WHAT IS BEING ASKED
Your task is to restate the data word for word.

EXERCISE DATA

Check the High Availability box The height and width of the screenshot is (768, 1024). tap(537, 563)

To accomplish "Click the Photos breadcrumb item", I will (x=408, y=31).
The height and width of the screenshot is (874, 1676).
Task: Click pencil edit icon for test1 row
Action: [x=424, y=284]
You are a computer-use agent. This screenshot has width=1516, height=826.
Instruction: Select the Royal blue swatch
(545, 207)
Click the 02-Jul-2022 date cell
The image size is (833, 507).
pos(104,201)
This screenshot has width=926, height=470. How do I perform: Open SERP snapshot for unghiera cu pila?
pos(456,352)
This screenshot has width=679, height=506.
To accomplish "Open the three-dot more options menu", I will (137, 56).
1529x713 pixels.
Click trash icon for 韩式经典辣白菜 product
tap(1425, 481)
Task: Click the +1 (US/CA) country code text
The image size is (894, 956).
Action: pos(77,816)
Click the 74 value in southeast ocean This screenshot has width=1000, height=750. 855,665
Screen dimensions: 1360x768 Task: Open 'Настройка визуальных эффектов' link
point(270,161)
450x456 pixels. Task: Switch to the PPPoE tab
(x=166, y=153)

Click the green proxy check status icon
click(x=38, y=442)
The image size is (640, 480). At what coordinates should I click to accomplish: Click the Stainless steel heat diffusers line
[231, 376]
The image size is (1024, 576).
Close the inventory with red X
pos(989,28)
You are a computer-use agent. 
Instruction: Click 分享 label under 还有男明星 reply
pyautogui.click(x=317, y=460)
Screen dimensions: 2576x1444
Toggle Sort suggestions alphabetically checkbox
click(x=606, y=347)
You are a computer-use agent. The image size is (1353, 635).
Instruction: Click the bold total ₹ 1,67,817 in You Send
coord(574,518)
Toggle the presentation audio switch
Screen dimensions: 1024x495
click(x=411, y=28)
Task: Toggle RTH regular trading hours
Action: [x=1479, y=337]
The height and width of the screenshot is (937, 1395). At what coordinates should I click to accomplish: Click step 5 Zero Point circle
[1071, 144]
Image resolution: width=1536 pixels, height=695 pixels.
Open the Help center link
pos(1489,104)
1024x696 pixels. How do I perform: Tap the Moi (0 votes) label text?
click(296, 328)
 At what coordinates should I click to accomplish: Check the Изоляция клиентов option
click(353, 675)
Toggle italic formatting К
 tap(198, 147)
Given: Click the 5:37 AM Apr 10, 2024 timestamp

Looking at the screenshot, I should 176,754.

ANSWER TO THE EXERCISE
Check the High Availability box The height and width of the screenshot is (768, 1024). tap(537, 563)

To accomplish "Click the Photos breadcrumb item", I will (x=408, y=31).
The height and width of the screenshot is (874, 1676).
Task: Click pencil edit icon for test1 row
Action: [x=424, y=284]
You are a computer-use agent. This screenshot has width=1516, height=826.
Instruction: Select the Royal blue swatch
(545, 207)
Click the 02-Jul-2022 date cell
The image size is (833, 507).
pos(104,201)
This screenshot has width=926, height=470. How do I perform: Open SERP snapshot for unghiera cu pila?
pos(456,352)
This screenshot has width=679, height=506.
To accomplish "Open the three-dot more options menu", I will (137, 56).
1529x713 pixels.
Click trash icon for 韩式经典辣白菜 product
tap(1425, 481)
Task: Click the +1 (US/CA) country code text
The image size is (894, 956).
Action: pos(77,816)
Click the 74 value in southeast ocean This screenshot has width=1000, height=750. 855,665
Screen dimensions: 1360x768 Task: Open 'Настройка визуальных эффектов' link
point(270,161)
450x456 pixels. Task: Switch to the PPPoE tab
(x=166, y=153)

Click the green proxy check status icon
click(x=38, y=442)
The image size is (640, 480). At what coordinates should I click to accomplish: Click the Stainless steel heat diffusers line
[231, 376]
The image size is (1024, 576).
Close the inventory with red X
pos(989,28)
You are a computer-use agent. 
Instruction: Click 分享 label under 还有男明星 reply
pyautogui.click(x=317, y=460)
Screen dimensions: 2576x1444
Toggle Sort suggestions alphabetically checkbox
click(x=606, y=347)
You are a computer-use agent. The image size is (1353, 635).
Instruction: Click the bold total ₹ 1,67,817 in You Send
coord(574,518)
Toggle the presentation audio switch
Screen dimensions: 1024x495
click(x=411, y=28)
Task: Toggle RTH regular trading hours
Action: [x=1479, y=337]
The height and width of the screenshot is (937, 1395). At what coordinates should I click to accomplish: Click step 5 Zero Point circle
[1071, 144]
Image resolution: width=1536 pixels, height=695 pixels.
Open the Help center link
pos(1489,104)
1024x696 pixels. How do I perform: Tap the Moi (0 votes) label text?
click(296, 328)
 At what coordinates should I click to accomplish: Check the Изоляция клиентов option
click(353, 675)
Toggle italic formatting К
 tap(198, 147)
Given: Click the 5:37 AM Apr 10, 2024 timestamp

Looking at the screenshot, I should 176,754.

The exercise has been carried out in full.